If you want it to do anything in the system you need to create a Topic and Instruction for it and add at least some default Actions.
The interesting/good part about Instructions is that they can be quiet general and the system gets the meaning of it and even though users are using different words it recognize it is the same intent.
Admin point of view
Speaking about admin point of view that’s the major change where enablement needs to be strong.
Historically admins (and consultants) didn’t really have to understand the business process, it was enough when the business told us „do XYZ when ABC“. Obviously the more you understood why the better the solution, but we could survive.
With Agentforce you need to really understand what is behind as you need to:
- prepare topics, which group actions together
- write scope what each topic is about, how it should behave, what tone it should use, where are the boundaries, etc.
- prepare the actions (read flows) which should be as granular as possible so the agents can combine them together – forget about huge flows doing the whole action as we are used now – screen to get data, find related records, do updates, etc -> it all has to be in separated flows so agents can reuse them. This will lead to hundreds of flows (naming structure!) and admins will need to think a lot where to make the cut.
- write specific instructions – if you want this you need to have this info and call this flow then this flow, if they want this you need to reply in this way. If you don’t really understand the business process you have no chance to write proper instructions. Business can still provide them, but …
Tomas Cupr wrote a great article about the change in AI and how we are/should be moving from simple instructions to more complex assignments to the agents, setting the whole context and all info we have available. And that’s precisely it – simple sentence as an instruction won’t really make it, you need to explain everything to it as you would do to junior. Easy for business, hard for admins who are missing the context as well.
Licenses?
I feel this wasn’t covered in the learning at all. I have no idea what you need to buy or how much it will cost. I know the Salesforce Foundation is here, which you can enable for free and it will give you some kind of access to it but besides that I’m lost.

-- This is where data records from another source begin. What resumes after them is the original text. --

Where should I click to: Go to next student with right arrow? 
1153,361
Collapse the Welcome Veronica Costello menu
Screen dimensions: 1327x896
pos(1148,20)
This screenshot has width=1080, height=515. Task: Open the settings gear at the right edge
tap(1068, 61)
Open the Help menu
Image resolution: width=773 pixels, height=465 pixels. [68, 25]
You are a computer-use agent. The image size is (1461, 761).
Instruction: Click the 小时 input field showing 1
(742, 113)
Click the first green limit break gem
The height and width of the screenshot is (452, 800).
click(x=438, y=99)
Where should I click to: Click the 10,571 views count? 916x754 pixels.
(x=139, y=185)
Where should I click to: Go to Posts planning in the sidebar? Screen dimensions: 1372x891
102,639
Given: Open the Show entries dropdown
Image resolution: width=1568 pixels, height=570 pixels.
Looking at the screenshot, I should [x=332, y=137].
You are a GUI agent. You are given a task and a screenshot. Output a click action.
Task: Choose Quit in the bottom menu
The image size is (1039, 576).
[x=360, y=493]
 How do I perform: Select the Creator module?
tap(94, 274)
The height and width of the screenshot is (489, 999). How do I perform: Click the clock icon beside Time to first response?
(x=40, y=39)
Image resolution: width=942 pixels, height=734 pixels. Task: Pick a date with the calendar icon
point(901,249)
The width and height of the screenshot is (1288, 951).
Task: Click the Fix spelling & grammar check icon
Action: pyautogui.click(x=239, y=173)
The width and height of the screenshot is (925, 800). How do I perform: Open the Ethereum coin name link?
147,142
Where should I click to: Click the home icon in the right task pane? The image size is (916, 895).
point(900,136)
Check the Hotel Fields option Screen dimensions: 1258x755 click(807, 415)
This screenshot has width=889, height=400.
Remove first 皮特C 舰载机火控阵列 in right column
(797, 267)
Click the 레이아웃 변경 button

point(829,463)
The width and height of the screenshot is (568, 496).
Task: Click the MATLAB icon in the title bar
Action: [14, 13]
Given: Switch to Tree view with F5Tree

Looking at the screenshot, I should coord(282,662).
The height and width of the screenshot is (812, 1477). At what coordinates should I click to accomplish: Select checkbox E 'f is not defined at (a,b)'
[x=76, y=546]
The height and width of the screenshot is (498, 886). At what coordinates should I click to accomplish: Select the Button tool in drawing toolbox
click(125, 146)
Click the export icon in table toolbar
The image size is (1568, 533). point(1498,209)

3rd party apps? Oh my, there are so many of them and maybe they are better suited/easier to deploy/cheaper. Propose the right solution in this area is tough as there are hundreds of them, each with their own capabilities perfectly suited for their purpose, so it is all about the company’s vision where to go and how to handle it. The best CTA topic of build versus buy which is hard to decide especially at the beginning of some trend/project. Realm or Qualified are just two examples I saw this week
Go or no-go?
The choice is obviously yours. I can see the power of Prompt Templates as a starter and I’m curious about all the use-cases I’ll see for Agentforce. At the same time I would slow you down with implementing it just because it looks fancy. Proper planning is a must and you need to involve all the relevant stakeholders, which needs some extra thinking as the group can be wider than you originally thought.